A woman with binoculars sits in a meadow as she listens to birds.Abi Degner enjoys birding by ear. 

The flashes of color and melodious songs mixed with interesting plants and landscapes may be just a few of the reasons birdwatching is taking off as a hobby. Some birdwatchers also enjoy the competition of discovering a variety of bird species. But there’s a different approach to birding that is equally exciting. It’s Birding by Ear.  

“Identifying birds by their songs has connected me so much more with nature around me,” Birding by Ear participant Abi Degner says. “It’s like opening up a whole new world. I don’t have to see the birds to know which ones are around me, and now I realize how many birds are in my neighborhood that I once thought were uncommon.”   

The Madison woman is new to birdwatching and took the opportunity to participate in classes held by the Wisconsin Council of the Blind and Visually Impaired and its partner, the Madison Audubon Society, a local bird conservation nonprofit.  

 “I really feel like the classes gave me a solid foundation for identifying all the common birds I hear,” Degner says. “And as I participated, I thought about how those in the class with me and without vision may pay attention to sounds. Everyone shared how they experienced the bird songs or calls, and I realized I have not been listening to the sounds around me. This taught me so much!” 

Audubon volunteer Kerry Wilcox approached both organizations in 2017. He had the idea of teaching a class to bird lovers of all sorts, including all levels of sightedness and all birding knowledge.
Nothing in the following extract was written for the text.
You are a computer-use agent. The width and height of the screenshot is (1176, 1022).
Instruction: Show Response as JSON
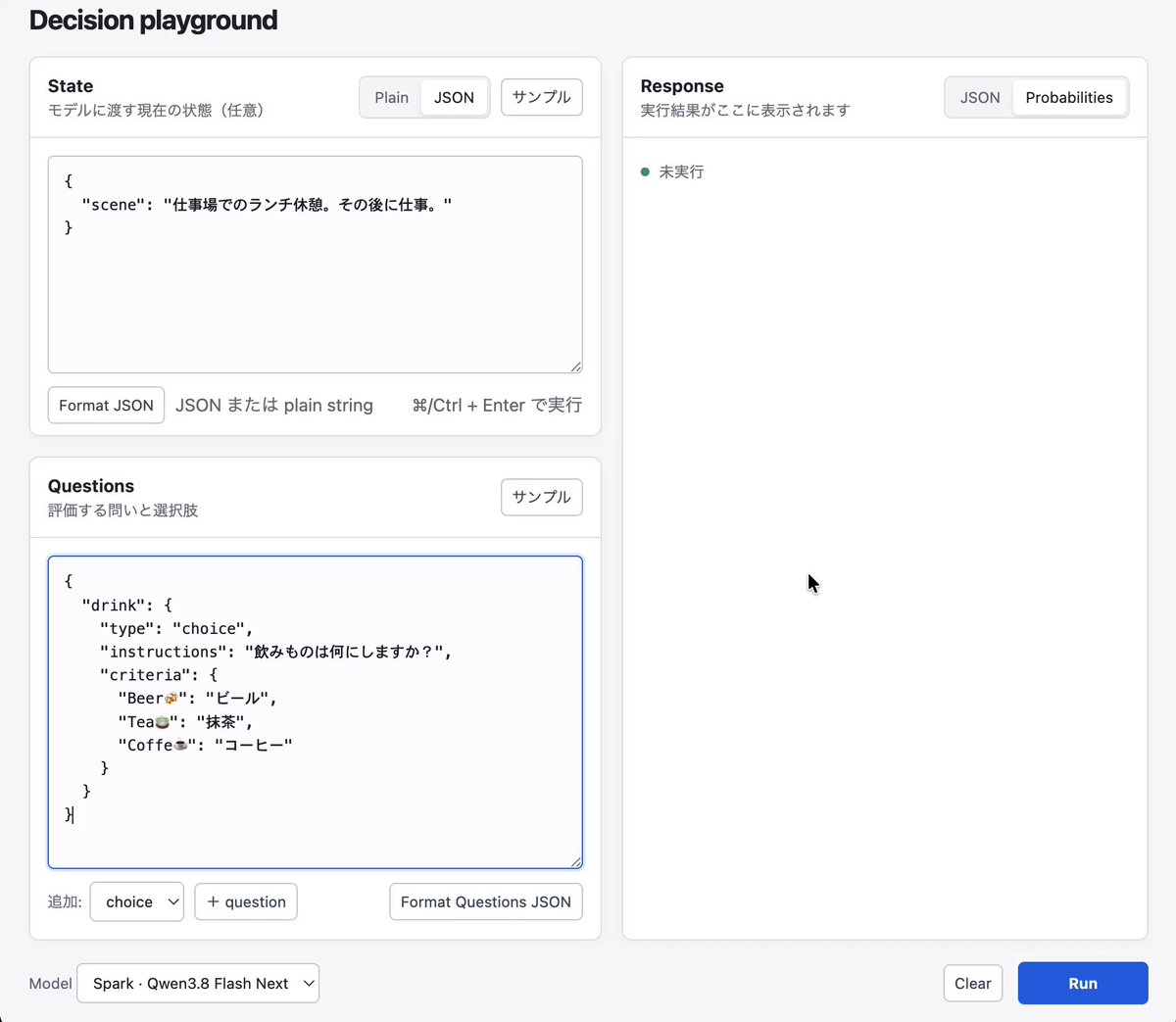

The first Birding by Ear classes were led by Wilcox and the Council’s Access Technology Specialist Jim Denham in the spring of 2018. It included, as planned, a mix of individuals who are blind, visually impaired and sighted. One session remained inside for the fundamentals, while the second took place at Pheasant Branch Conservancy in Middleton and offered participants time to practice by opening their ears to what they’d learned. The classes have been held each spring since, with 2020 and 2021 moving entirely online. 
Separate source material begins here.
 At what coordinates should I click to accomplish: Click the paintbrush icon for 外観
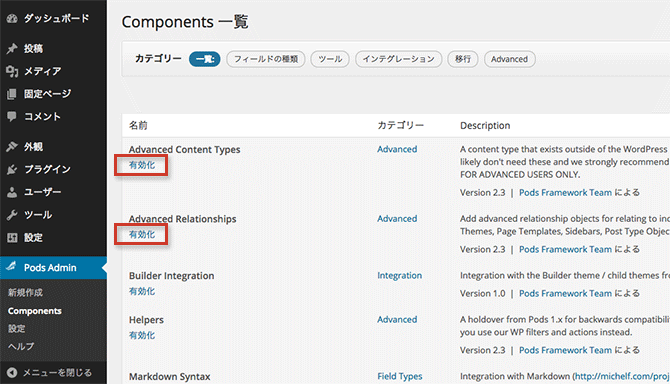[x=12, y=147]
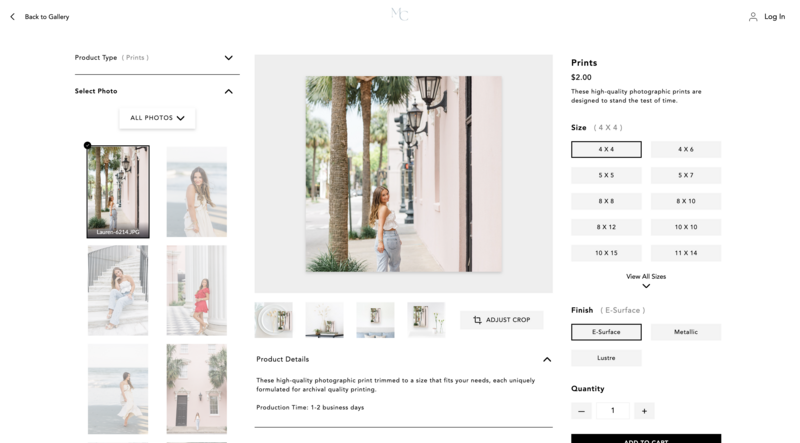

One of the birds Wilcox focuses on in the classes includes the Black-capped Chickadee. It is a year-round resident in Wisconsin and known for singing its name, “Chick-a-dee-dee-dee”, and for heralding in warmer weather with its song, “Spring-sooooon.” 

Another commonly heard is the Northern Cardinal, which sings its “Yup yup yup, purdy purdy purdy” song. 

There are more than 400 bird species in Wisconsin, which can be an overwhelming number when beginning to Bird by Ear. Wilcox recommends starting with just a handful of the most common species, and each month, add one more to learn.  

“This is a life-long practice, if you want it to be,” Wilcox says. “It may be tempting to learn all the birds at once, but slow and steady will help you retain what you’ve learned.” 

Some of the participants in the classes say they enjoyed learning phrases to help remember the sound of the song, while others liked coming up with their own. One of the favorites is a student who compared the sound of a House Wren to a video tape being rewound. 

Jon Uzzel and Ellen Connor on a wooded trail. Jon Uzzel and Ellen Connor enjoy hitting the trail and birding by ear.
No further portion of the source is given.